Commémoration Sir Gaëtan Duval raconté par les « Joes »

Par Fabrice Jaulim O commentaire
Les partisans du PMSD

Comme tous les ans, les « Joes » commémorent l’anniversaire de la mort de sir Gaëtan Duval.

Cette année, cela fait 22 ans que le leader charismatique du Parti mauricien social-démocrate (PMSD) nous a quittés. « Il a eu une vie tellement remplie que nous découvrons de nouvelles choses chaque année », a avancé Xavier-Luc Duval, le samedi 12 mai, à la mairie de Port-Louis où se sont réunis des membres du parti.

Un film retraçant la vie de sir Gaëtan Duval a été projeté. Par la suite, ceux l’ayant côtoyé, à l’instar de Jacques Panglose, ont partagé avec l’assistance  des témoignages et des anecdotes sur l’ancien leader des bleus. « En cour, il était un adversaire impitoyable.  Il ne lâchait jamais prise. Ses contre-interrogatoires était pénibles pour son opposant », se souvient l’avocat.

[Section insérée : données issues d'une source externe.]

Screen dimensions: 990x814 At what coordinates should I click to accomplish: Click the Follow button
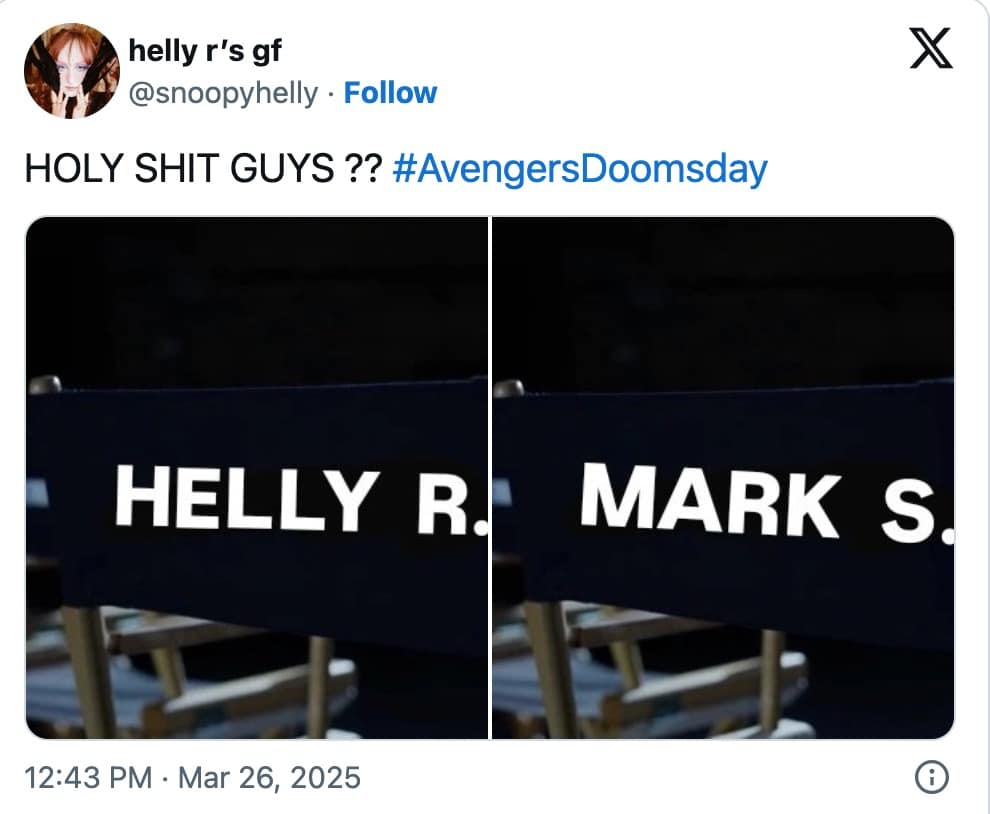pos(390,93)
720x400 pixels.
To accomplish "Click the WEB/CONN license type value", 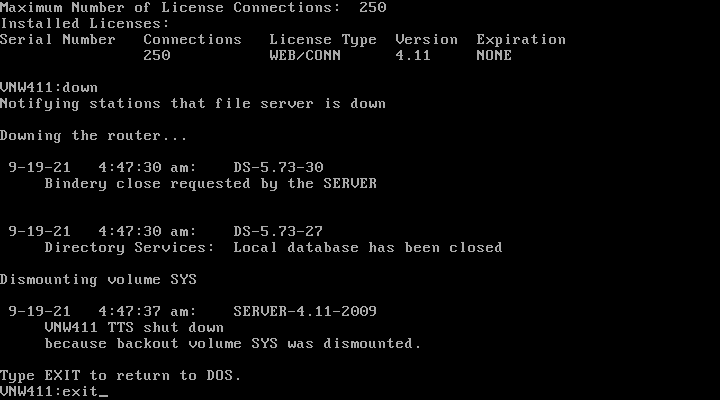I will [305, 56].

Jacques Panglose a été l’un des premiers élèves de sir Gaëtan Duval. Il n’a pas tari d’éloges sur « son ami  ». « Il ne reculait devant rien et respectait toujours ses engagements. » L’avocat a fait ressortir qu’il a eu le privilège de côtoyer l’un des plus grands hommes du pays. « Il faudrait une statue à l’effigie de Gaëtan, en tenue d’avocat, dans l’enceinte de la Cour suprême, car il a été le plus grand avocat de ce pays », estime-t-il.

Fatima Domun est l’épouse d’Azad Domun, un fervent supporteur du PMSD. Elle raconte que ses parents, partisans du Mouvement militant mauricien, n’aimaient pas sir Gaëtan Duval. Ils avaient refusé que leur fille épouse Azad Domun. Il a fallu attendre six ans pour que leur union soit scellée. En attendant, les parents de Fatima Domun avaient appris à connaître sir Gaëtan Duval car il leur rendait souvent visite. « C’est parce que mes parents ont apprécié sir Gaëtan Duval qu’ils ont donné leur accord pour le mariage », se remémore-t-elle. Elle a également parlé de l’humour exceptionnel du politicien.

Mario, de Résidences Malherbes, a, quant à lui, raconté comment sir Gaëtan Duval venait « égayer » la cité. Il se souvient que dans les années  70, l’ancien leader des bleus avait payé des billets aux enfants défavorisés de Curepipe afin qu’ils assistent au concert du chanteur Hugues Aufray. Marie-Josée Clency a, pour sa part, raconté comment les chanteurs locaux ont pu se produire dans les hôtels grâce à l’ancien ministre du Tourisme.